Fui al teatro Maruja Alfaro Mar i Terra a sabiendas de que iba al encuentro de un monólogo escrito al calor de las redes sociales, y que no podía esperarme una experiencia teatral al uso. Sabía dónde iba, así que no esperaba salir de la sala con una sensación de catarsis generalizada ni de anagnórisis autoinfligida. Acudí con mi hijo, puesto que hace poco perdimos a nuestra mascota, Retoque, y nos apetecía vivir esta experiencia juntos como parte del duelo: quien haya amado a un animal sabe que no exagero. Puedo decir que tanto mi hijo como yo no paramos de reír en la hora larga que dura el espectáculo, y eso en los tiempos que corren—tiempos perros, como los amores de Iñárritu—ya es de agradecer.

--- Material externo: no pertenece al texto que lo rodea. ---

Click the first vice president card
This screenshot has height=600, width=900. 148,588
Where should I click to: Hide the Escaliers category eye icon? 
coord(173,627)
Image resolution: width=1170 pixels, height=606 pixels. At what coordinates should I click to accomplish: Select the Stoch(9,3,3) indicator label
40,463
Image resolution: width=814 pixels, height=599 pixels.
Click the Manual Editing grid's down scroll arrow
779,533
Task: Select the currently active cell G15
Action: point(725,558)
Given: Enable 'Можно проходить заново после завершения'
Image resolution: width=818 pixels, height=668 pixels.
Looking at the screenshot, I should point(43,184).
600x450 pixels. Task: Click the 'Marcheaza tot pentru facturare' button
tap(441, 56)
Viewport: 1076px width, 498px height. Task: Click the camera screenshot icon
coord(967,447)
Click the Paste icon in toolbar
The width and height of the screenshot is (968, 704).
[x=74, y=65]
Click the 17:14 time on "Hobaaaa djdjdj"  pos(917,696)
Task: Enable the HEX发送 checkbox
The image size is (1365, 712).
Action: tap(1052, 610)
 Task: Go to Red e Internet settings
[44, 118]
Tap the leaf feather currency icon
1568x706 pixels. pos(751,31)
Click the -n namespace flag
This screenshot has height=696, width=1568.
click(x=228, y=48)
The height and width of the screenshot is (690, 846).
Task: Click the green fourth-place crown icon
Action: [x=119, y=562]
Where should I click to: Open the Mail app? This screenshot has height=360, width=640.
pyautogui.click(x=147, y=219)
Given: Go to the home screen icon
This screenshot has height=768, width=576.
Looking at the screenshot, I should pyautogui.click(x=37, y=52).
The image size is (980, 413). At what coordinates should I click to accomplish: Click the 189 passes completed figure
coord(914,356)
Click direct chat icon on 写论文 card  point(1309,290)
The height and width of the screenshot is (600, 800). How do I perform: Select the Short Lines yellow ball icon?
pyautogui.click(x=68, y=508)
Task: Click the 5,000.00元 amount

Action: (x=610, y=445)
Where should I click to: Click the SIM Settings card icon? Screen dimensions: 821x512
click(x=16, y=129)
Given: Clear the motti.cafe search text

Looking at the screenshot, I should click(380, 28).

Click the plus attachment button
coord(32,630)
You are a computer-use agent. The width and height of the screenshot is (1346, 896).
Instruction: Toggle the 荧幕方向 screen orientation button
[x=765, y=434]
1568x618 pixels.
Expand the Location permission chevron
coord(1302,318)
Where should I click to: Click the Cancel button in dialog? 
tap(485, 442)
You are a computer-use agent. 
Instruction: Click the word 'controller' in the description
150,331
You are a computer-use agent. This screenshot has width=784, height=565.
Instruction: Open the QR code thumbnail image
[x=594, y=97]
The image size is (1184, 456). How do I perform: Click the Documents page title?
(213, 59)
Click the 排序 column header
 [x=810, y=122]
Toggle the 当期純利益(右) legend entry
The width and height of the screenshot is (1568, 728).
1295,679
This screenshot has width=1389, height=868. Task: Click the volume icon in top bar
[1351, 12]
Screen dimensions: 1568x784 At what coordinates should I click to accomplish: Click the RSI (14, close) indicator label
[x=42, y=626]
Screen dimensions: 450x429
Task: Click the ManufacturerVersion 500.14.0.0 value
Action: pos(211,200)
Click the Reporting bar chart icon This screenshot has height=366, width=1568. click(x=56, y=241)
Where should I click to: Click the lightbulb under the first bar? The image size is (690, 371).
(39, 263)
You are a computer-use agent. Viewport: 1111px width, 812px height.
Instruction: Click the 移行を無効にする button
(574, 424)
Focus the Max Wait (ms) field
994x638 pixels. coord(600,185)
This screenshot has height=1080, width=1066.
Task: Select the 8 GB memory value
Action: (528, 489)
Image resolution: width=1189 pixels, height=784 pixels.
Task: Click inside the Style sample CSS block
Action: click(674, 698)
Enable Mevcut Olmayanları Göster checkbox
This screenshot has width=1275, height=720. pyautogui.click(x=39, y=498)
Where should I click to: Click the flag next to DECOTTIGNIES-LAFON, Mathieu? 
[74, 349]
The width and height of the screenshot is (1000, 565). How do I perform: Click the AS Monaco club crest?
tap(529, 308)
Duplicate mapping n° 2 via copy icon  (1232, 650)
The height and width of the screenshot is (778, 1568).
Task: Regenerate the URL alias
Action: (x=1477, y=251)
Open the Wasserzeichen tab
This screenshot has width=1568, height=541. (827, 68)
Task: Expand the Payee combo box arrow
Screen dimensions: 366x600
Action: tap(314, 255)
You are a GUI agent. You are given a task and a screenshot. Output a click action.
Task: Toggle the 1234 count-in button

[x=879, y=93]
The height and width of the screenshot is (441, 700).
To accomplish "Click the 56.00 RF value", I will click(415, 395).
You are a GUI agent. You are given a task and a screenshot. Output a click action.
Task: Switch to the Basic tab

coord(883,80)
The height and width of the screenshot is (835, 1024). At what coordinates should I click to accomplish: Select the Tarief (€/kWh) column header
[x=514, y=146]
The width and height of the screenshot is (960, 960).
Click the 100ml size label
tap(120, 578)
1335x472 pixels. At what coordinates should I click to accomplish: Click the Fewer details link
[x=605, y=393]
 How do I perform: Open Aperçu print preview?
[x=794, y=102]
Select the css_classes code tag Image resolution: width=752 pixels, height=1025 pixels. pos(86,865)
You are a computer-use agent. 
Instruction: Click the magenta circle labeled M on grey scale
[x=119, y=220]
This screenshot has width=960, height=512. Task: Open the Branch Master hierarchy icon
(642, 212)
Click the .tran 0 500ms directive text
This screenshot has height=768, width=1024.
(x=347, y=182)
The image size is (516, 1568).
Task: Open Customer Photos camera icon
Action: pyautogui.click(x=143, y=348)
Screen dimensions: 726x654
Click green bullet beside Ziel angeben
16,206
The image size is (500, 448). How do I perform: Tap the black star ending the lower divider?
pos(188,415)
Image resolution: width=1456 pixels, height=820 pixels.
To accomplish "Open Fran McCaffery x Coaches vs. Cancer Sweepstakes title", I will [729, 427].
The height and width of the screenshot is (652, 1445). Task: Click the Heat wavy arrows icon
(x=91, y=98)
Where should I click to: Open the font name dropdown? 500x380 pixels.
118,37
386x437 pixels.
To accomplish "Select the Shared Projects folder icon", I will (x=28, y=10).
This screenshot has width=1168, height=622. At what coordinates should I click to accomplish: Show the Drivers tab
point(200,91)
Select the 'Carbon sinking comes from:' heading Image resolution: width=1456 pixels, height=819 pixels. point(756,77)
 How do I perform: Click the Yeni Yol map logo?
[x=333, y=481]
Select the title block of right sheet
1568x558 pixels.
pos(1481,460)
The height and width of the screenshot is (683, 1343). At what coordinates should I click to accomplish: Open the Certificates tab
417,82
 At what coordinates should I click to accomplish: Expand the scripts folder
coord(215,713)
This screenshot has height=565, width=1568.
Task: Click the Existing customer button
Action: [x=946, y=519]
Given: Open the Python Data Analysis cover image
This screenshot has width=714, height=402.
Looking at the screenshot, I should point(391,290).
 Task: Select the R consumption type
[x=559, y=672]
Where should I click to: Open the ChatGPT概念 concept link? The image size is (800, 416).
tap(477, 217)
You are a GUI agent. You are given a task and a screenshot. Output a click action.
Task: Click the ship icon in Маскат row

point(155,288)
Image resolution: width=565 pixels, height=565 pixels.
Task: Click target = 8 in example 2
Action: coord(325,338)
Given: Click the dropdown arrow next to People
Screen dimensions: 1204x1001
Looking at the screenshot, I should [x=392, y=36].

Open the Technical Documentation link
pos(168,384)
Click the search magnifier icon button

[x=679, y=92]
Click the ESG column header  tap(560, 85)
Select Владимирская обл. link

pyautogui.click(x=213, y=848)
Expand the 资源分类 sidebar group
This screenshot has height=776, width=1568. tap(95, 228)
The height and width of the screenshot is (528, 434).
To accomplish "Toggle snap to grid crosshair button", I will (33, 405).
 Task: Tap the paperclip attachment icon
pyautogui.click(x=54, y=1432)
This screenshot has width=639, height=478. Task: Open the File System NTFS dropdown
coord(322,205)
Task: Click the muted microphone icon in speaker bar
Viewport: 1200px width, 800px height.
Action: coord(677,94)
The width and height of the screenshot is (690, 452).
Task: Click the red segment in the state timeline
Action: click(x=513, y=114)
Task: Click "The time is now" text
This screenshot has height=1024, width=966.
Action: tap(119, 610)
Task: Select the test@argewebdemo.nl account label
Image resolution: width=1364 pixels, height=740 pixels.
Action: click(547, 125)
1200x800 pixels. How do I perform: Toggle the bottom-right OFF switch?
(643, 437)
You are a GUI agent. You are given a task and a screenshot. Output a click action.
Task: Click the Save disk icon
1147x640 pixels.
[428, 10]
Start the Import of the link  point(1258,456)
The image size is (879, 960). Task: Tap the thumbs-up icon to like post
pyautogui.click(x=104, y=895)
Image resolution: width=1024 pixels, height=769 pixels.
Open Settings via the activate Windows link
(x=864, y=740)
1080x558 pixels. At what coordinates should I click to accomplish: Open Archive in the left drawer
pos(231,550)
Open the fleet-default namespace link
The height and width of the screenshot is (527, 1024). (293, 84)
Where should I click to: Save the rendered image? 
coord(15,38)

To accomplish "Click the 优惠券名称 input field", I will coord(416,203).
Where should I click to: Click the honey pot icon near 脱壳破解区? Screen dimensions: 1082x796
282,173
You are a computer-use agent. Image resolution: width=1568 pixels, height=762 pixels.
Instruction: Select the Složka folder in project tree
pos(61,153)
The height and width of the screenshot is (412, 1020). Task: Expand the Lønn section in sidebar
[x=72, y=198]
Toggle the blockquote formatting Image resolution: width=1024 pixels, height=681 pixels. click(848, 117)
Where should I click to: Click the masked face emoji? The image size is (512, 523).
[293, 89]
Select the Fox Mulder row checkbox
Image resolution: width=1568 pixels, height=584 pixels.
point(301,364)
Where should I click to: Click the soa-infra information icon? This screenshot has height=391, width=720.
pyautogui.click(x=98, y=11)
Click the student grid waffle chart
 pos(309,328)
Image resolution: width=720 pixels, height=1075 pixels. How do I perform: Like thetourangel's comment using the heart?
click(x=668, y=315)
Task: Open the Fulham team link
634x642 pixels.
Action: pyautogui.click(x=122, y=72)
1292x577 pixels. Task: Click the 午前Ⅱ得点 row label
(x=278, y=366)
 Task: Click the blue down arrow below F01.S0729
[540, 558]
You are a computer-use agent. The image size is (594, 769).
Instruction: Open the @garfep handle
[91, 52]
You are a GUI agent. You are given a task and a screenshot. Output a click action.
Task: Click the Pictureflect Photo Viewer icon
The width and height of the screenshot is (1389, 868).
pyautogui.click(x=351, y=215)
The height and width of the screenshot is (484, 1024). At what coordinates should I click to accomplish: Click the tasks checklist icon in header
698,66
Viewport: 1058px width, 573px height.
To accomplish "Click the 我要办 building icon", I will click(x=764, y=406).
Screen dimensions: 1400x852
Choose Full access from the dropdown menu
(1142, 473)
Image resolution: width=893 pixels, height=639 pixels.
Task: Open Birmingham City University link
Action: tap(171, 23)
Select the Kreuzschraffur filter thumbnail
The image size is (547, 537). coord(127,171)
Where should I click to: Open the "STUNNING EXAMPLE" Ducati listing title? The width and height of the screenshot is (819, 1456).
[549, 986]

El nuevo espectáculo, Animal de Compañía, no es solo un monólogo de humor: es una confesión a media voz, una carta de amor disfrazada de carcajada.
Hay algo profundamente humano —y por tanto, animal— en su propuesta. Bolaños no pretende hacernos reír de algo, sino con algo. Con la vida, con el caos doméstico, con esa criatura de cuatro patas que a veces nos entiende mejor que cualquier terapeuta.
Y lo logra sin impostura, sin moralina: solo con un gesto, una mirada y esa cadencia suya que mezcla picardía isleña con melancolía universal. Entre risas, uno se ve reflejado en pequeños detalles domésticos y a la vez universales: recoger la caquita de la mascota, hablar con ella cuando nadie nos ve, pedirle que nos dé la patita y sentirnos orgullosos de su alto coeficiente intelectual canino… Qué cosas tienen los amores perros, válgame Dios.
Ahí está el humor de Bolaños: en la cotidianidad convertida en risa. Reímos porque nos vemos reflejados, porque en su historia vive la nuestra, porque el monologuista canario firma una propuesta que mira a los ojos del público y le mueve la cola.
Porque también es lícito el teatro sin pretensiones, aunque no sea teatro. O aunque sí lo sea.
En esos berenjenales no seré yo quien se meta.